═══ TESTO FORNITO ═══

Da quanto emerge dai primi dati elaborati dal Sinab, il Sistema di informazione nazionale sull'agricoltura biologica e forniti al Mipaaf dagli organismi di controllo al 31 dicembre 2010, il numero di operatori biologici a livello nazionale - 47.663 - è in calo dell'1,7% sul 2009
Mentre, per quanto riguarda gli ettari di superficie coltivata, in conversione o interamente convertita, siamo a quota 1milione e 113mila con un incremento strutturale dello 0,6% circa.

Come per gli anni passati, ad avere il maggior numero di aziende sono Sicilia e Calabria; leader della trasformazione sono, invece, Emilia Romagna, Veneto e Lombardia.
Tra le produzioni agricole vincono cereali, foraggio e pascoli subito seguiti dall'olivicoltura.
In crescita le produzioni animali con un consistente aumento strutturale del numero di capi per quasi tutti gli allevamenti.

"Il calo degli operatori rilevato dal Sinab” commenta Paolo Carnemolla, presidente di Federbio, “definisce un trend che nel 2011 sarà ancora più evidente e che conferma il sostanziale fallimento della gran parte dei piani di sviluppo rurale regionali, non coordinati e non coerenti con una politica nazionale di sostegno per il biologico italiano. Ciò” prosegue, “nonostante l'ingente quantità di risorse spese fino ad oggi con il piano d'azione nazionale di settore e le indicazioni emerse con gli stati generali del biologico".

═══ ELENCO ═══

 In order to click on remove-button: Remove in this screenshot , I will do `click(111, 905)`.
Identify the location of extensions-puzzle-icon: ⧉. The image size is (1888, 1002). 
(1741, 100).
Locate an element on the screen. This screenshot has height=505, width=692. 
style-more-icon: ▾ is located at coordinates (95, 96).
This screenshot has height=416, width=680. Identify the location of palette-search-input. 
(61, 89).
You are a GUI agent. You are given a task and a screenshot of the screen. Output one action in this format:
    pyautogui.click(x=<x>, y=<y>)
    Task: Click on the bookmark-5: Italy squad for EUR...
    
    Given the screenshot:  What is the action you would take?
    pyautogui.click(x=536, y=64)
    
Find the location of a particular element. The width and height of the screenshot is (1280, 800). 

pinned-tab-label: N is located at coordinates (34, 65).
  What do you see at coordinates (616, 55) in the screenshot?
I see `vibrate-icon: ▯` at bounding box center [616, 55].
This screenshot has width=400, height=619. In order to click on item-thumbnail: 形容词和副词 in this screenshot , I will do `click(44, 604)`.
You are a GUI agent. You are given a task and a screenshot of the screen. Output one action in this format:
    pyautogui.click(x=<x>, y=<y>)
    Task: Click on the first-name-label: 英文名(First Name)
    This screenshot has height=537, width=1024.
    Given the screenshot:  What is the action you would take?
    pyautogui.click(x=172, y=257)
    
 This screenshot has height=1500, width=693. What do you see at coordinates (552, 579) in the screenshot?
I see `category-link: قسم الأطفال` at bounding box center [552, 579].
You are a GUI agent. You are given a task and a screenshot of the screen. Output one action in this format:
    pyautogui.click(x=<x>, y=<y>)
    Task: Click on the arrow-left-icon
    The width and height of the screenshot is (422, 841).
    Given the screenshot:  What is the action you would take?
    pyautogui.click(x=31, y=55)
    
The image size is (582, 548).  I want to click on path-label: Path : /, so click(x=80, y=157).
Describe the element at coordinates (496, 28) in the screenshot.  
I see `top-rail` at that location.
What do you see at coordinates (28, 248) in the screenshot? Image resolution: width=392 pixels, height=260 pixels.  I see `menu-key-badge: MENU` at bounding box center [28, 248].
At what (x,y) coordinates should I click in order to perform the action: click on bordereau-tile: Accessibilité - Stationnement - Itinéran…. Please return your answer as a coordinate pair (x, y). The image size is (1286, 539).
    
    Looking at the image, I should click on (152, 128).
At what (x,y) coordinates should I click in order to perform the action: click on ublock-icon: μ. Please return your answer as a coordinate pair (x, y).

═══

**PARTI DELL'ESERCIZIO**
(a) Quanti sono gli operatori biologici a livello nazionale secondo il testo sull'agricoltura biologica?
(b) Ricopia dal testo sull'agricoltura biologica il passo che comincia con le parole "Come per gli" e si ferma dopo "Veneto e Lombardia.".
(c) Riprendi il testo sull'agricoltura biologica e proseguilo dal punto in cui si interrompe.
L'elenco è materiale a sé, distinto dal testo sull'agricoltura biologica.

**SOLUZIONI DELL'ESERCIZIO**
(a) 47.663, in calo dell'1,7% sul 2009.

(b)
Come per gli anni passati, ad avere il maggior numero di aziende sono Sicilia e Calabria; leader della trasformazione sono, invece, Emilia Romagna, Veneto e Lombardia.

(c)
Al ministro Federbio chiede un significativo cambio di passo, a cominciare da un rilancio del piano d'azione nazionale di settore e da una ripresa effettiva di ruolo del Ministero nella semplificazione burocratica e nel coordinamento del sistema di controllo e certificazione.

I produttori bio italiani sono l’avanguardia di un settore che cerca una nuova centralità nella società” ha spiegato Andrea Ferrante, presidente Aiab durante il convegno '20 anni di biologico europeo' tenutosi lo scorso 22 luglio. “Abbiamo un ruolo nel quotidiano di milioni di italiani di tutte le classi sociali che scelgono il biologico; è un grande traguardo” ha proseguito, “ma occorre fare di più per crescere e raggiungere la quota del 30% delle superfici coltivate e del 20% dei consumi totali che ci siamo dati per il 2020; una sfida concreta che il settore del bio non teme ma per la quale occorrono politiche agricole lungimiranti”.

Per raggiungere l'obiettivo, secondo Teresa De Matthaeis dirigente dell'Ufficio Agricoltura biologica del Mipaaf, occorre schiacciare i tasti dell'informatizzazione e del rafforzamento della filiera; scommettendo aggiunge Ferrante, sui giovani, donne in particolare che, spiega, “in base ad una recente indagine sono risultati essere i proprietari tipo di un'azienda biologica”.

Il biologico sta consolidando la propria posizione nel sistema agroalimentare del paese. La domanda cresce a ritmi vertiginosi e dal lato dell'offerta vi è una risposta egregia” è stato il commento del ministro Romano.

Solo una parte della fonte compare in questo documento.